LIer Chris Armas coaches his Red Bulls to think like a winner first
Wish it. Dream it. Do it.
The words, written on the front of a ceramic turtle figurine, caught Chris Armas’ eye a decade or so ago when he was in an airport gift shop looking for something to bring home to his young sons.
“I’ll take two,” he said, likely never expecting that years later the phrase would not only become a favorite family saying but the essence of his coaching philosophy.
The Long Island native took over as head coach of the Red Bulls this midseason, a little less than three months ago.
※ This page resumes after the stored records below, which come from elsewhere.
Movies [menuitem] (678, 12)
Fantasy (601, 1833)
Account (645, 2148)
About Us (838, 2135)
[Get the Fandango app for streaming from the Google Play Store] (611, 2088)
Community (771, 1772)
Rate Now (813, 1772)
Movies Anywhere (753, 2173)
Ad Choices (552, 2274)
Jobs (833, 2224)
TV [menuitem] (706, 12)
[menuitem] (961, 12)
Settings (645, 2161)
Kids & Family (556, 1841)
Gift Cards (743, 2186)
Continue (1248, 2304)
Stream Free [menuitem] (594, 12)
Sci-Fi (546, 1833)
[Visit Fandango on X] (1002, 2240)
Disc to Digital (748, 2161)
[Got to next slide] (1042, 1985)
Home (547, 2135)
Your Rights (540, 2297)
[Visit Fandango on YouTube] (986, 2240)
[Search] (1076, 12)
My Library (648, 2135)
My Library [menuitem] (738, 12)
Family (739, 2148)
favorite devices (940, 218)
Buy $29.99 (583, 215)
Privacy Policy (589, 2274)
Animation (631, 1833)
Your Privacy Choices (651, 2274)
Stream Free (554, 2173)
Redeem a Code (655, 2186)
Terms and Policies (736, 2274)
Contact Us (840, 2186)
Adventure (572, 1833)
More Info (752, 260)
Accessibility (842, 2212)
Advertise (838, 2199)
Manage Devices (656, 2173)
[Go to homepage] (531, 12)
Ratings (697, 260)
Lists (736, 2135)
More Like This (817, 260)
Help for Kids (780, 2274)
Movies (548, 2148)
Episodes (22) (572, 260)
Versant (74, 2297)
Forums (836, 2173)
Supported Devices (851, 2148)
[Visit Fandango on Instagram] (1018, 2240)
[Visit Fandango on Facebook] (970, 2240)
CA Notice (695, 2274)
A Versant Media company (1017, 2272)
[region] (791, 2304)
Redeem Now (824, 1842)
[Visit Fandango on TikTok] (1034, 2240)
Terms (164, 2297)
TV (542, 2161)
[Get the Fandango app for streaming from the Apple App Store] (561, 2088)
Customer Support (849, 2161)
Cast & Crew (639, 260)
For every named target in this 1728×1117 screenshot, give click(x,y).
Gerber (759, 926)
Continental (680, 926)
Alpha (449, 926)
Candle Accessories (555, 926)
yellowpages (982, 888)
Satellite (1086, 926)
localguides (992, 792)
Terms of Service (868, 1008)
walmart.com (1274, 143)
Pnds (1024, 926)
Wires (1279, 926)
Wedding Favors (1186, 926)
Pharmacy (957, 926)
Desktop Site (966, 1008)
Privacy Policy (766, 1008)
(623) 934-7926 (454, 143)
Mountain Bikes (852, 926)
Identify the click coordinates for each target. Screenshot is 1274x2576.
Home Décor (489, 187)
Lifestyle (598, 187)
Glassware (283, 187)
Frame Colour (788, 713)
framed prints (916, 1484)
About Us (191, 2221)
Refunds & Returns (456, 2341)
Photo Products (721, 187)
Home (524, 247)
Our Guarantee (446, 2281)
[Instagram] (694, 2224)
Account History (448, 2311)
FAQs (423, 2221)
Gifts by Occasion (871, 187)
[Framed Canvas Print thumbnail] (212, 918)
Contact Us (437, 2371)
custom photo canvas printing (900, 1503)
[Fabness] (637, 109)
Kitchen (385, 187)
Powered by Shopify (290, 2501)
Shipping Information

Despite the fact his team is young and the franchise has never won a championship, Armas sees no reason why their goal shouldn’t be to win it all this year.
“I talk a lot about winning,” Armas said after a recent practice at the team’s training facility. “I try to help them believe. Fake it ‘til you make it. I told them just the other day that people think if you win the trophy you become a winner. I said trust me guys. It’s backwards. You are a winner first. You show up and walk like a winner, think like a winner, work like a winner. And then the trophy follows.”
This is a philosophy Armas, a midfielder who spent 12 seasons as a MLS player, first honed growing up in Brentwood.
The second born of three boys, Armas never wanted to do anything but make a living playing soccer. His mother, Crysel, remembers him spending hour upon hour in their side yard when he was in elementary school in Brentwood, kicking a ball against the side of a stoop. She also can remember him practicing his signature, almost as if he knew he would one day be famous enough to be asked for an autograph.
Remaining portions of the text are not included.